• The task
Reproduce every row below word for word, leaving the pictures out of your copy.

• Records provided
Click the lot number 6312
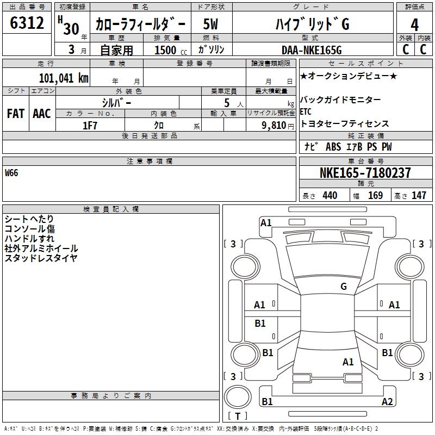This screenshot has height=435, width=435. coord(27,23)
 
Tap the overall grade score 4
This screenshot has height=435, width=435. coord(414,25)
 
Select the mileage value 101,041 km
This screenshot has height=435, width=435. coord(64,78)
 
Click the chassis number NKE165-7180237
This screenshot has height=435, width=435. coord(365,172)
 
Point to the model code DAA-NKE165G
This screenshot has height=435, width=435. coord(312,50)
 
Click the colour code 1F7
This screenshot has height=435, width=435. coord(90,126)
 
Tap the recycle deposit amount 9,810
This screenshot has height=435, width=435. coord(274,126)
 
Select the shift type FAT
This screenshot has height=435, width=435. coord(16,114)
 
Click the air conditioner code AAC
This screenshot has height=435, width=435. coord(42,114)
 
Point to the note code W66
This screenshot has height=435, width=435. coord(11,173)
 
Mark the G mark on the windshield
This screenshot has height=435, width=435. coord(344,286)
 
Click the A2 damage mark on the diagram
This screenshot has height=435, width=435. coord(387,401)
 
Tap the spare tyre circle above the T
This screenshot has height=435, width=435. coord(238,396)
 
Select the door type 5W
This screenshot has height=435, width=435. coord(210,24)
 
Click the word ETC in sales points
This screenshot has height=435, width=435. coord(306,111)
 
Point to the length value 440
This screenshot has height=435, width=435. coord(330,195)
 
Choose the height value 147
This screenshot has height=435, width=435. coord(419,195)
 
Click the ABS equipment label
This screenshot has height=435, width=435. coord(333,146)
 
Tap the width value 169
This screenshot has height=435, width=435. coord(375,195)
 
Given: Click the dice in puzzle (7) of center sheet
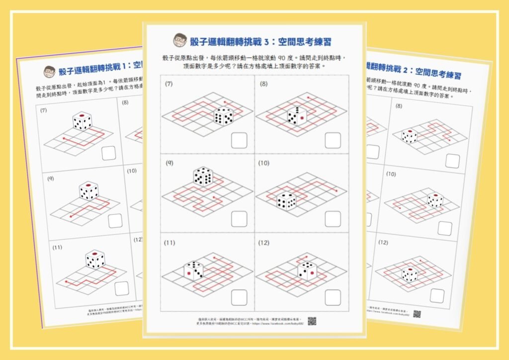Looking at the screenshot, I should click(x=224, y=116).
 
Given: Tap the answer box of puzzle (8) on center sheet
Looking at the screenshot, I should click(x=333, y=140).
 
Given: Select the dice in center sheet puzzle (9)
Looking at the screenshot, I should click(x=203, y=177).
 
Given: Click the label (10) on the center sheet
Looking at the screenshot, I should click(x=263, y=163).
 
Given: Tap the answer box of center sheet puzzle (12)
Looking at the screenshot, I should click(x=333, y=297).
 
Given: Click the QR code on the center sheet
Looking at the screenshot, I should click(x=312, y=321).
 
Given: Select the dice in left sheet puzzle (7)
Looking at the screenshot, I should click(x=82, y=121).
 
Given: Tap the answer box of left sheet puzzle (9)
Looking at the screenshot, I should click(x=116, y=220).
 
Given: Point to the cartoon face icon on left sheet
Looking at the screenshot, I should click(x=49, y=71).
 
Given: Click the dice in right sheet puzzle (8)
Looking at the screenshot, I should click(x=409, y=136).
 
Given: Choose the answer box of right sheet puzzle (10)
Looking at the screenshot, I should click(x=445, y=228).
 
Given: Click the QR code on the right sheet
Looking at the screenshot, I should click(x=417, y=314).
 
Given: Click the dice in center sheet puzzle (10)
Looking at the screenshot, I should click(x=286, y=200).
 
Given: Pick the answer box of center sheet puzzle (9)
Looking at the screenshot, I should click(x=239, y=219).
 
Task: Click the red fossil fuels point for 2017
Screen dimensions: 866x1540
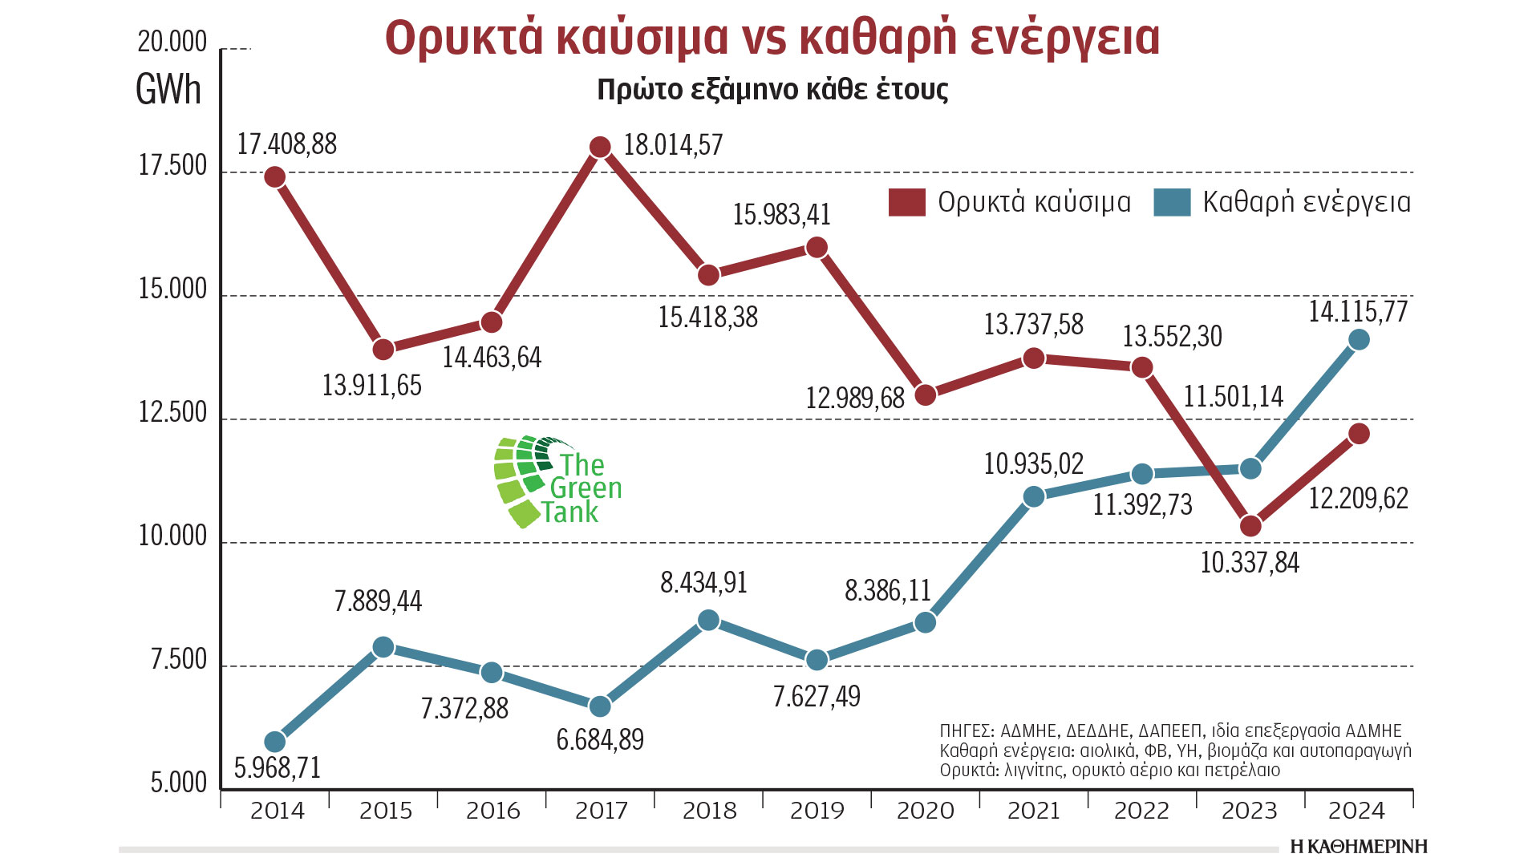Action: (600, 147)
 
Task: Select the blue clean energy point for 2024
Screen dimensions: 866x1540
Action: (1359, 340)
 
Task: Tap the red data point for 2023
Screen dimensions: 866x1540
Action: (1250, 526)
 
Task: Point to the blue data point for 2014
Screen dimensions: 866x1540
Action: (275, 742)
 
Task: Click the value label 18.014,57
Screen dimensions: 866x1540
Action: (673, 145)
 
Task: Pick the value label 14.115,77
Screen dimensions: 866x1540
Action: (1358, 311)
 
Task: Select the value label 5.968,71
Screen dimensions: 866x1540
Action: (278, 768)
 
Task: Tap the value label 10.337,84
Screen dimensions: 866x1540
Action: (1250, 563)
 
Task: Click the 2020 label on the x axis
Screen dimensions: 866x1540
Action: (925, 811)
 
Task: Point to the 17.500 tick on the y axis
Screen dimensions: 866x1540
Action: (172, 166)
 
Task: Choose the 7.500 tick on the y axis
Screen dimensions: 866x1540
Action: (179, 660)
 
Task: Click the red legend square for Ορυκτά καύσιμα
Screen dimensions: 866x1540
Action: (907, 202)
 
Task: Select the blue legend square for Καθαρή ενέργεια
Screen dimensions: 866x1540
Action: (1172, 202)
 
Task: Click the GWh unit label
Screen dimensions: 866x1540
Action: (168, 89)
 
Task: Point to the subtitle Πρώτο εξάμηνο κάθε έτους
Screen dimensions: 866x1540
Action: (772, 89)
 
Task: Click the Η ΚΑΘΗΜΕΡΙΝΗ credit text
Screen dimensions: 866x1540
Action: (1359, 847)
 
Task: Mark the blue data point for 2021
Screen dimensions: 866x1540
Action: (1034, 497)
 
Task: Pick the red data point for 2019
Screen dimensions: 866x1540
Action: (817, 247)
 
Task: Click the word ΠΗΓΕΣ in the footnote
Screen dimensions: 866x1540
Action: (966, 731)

• Final result
Click the lot number 6312
This screenshot has height=435, width=435. coord(27,23)
 
Tap the overall grade score 4
This screenshot has height=435, width=435. coord(414,25)
 
Select the mileage value 101,041 km
This screenshot has height=435, width=435. coord(64,78)
 
Click the chassis number NKE165-7180237
This screenshot has height=435, width=435. coord(365,172)
 
Point to the model code DAA-NKE165G
This screenshot has height=435, width=435. coord(312,50)
 
Click the colour code 1F7
This screenshot has height=435, width=435. coord(90,126)
 
Tap the recycle deposit amount 9,810
This screenshot has height=435, width=435. coord(274,126)
 
Select the shift type FAT
This screenshot has height=435, width=435. coord(16,114)
 
Click the air conditioner code AAC
This screenshot has height=435, width=435. coord(42,114)
 
Point to the note code W66
This screenshot has height=435, width=435. coord(11,173)
 
Mark the G mark on the windshield
This screenshot has height=435, width=435. coord(344,286)
 
Click the A2 damage mark on the diagram
This screenshot has height=435, width=435. coord(387,401)
 
Tap the spare tyre circle above the T
This screenshot has height=435, width=435. coord(238,396)
 
Select the door type 5W
This screenshot has height=435, width=435. coord(210,24)
 
Click the word ETC in sales points
This screenshot has height=435, width=435. coord(306,111)
 
Point to the length value 440
This screenshot has height=435, width=435. coord(330,195)
 
Choose the height value 147
This screenshot has height=435, width=435. coord(419,195)
 
Click the ABS equipment label
This screenshot has height=435, width=435. coord(333,146)
 
Tap the width value 169
This screenshot has height=435, width=435. coord(375,195)
 
Given: Click the dice in puzzle (7) of center sheet
Looking at the screenshot, I should click(x=224, y=116).
 
Given: Tap the answer box of puzzle (8) on center sheet
Looking at the screenshot, I should click(x=333, y=140).
 
Given: Select the dice in center sheet puzzle (9)
Looking at the screenshot, I should click(x=203, y=177).
 
Given: Click the label (10) on the center sheet
Looking at the screenshot, I should click(x=263, y=163).
 
Given: Tap the answer box of center sheet puzzle (12)
Looking at the screenshot, I should click(x=333, y=297).
 
Given: Click the QR code on the center sheet
Looking at the screenshot, I should click(x=312, y=321).
 
Given: Select the dice in left sheet puzzle (7)
Looking at the screenshot, I should click(x=82, y=121).
 
Given: Tap the answer box of left sheet puzzle (9)
Looking at the screenshot, I should click(x=116, y=220).
 
Given: Point to the cartoon face icon on left sheet
Looking at the screenshot, I should click(x=49, y=71).
 
Given: Click the dice in right sheet puzzle (8)
Looking at the screenshot, I should click(x=409, y=136).
 
Given: Choose the answer box of right sheet puzzle (10)
Looking at the screenshot, I should click(x=445, y=228).
 
Given: Click the QR code on the right sheet
Looking at the screenshot, I should click(x=417, y=314).
 
Given: Click the dice in center sheet puzzle (10)
Looking at the screenshot, I should click(x=286, y=200).
 
Given: Pick the answer box of center sheet puzzle (9)
Looking at the screenshot, I should click(x=239, y=219).
 
Task: Click the red fossil fuels point for 2017
Screen dimensions: 866x1540
Action: (600, 147)
 
Task: Select the blue clean energy point for 2024
Screen dimensions: 866x1540
Action: (1359, 340)
 
Task: Tap the red data point for 2023
Screen dimensions: 866x1540
Action: (1250, 526)
 
Task: Point to the blue data point for 2014
Screen dimensions: 866x1540
Action: (275, 742)
 
Task: Click the value label 18.014,57
Screen dimensions: 866x1540
Action: (673, 145)
 
Task: Pick the value label 14.115,77
Screen dimensions: 866x1540
Action: (1358, 311)
 
Task: Select the value label 5.968,71
Screen dimensions: 866x1540
Action: (278, 768)
 
Task: Tap the value label 10.337,84
Screen dimensions: 866x1540
Action: (1250, 563)
 
Task: Click the 2020 label on the x axis
Screen dimensions: 866x1540
Action: (925, 811)
 
Task: Point to the 17.500 tick on the y axis
Screen dimensions: 866x1540
Action: (172, 166)
 
Task: Choose the 7.500 tick on the y axis
Screen dimensions: 866x1540
Action: (179, 660)
 
Task: Click the red legend square for Ορυκτά καύσιμα
Screen dimensions: 866x1540
Action: (907, 202)
 
Task: Select the blue legend square for Καθαρή ενέργεια
Screen dimensions: 866x1540
Action: (1172, 202)
 
Task: Click the GWh unit label
Screen dimensions: 866x1540
Action: (168, 89)
 
Task: Point to the subtitle Πρώτο εξάμηνο κάθε έτους
Screen dimensions: 866x1540
Action: (772, 89)
 
Task: Click the Η ΚΑΘΗΜΕΡΙΝΗ credit text
Screen dimensions: 866x1540
Action: (1359, 847)
 
Task: Mark the blue data point for 2021
Screen dimensions: 866x1540
Action: (1034, 497)
 
Task: Pick the red data point for 2019
Screen dimensions: 866x1540
Action: (817, 247)
 
Task: Click the word ΠΗΓΕΣ in the footnote
Screen dimensions: 866x1540
Action: (966, 731)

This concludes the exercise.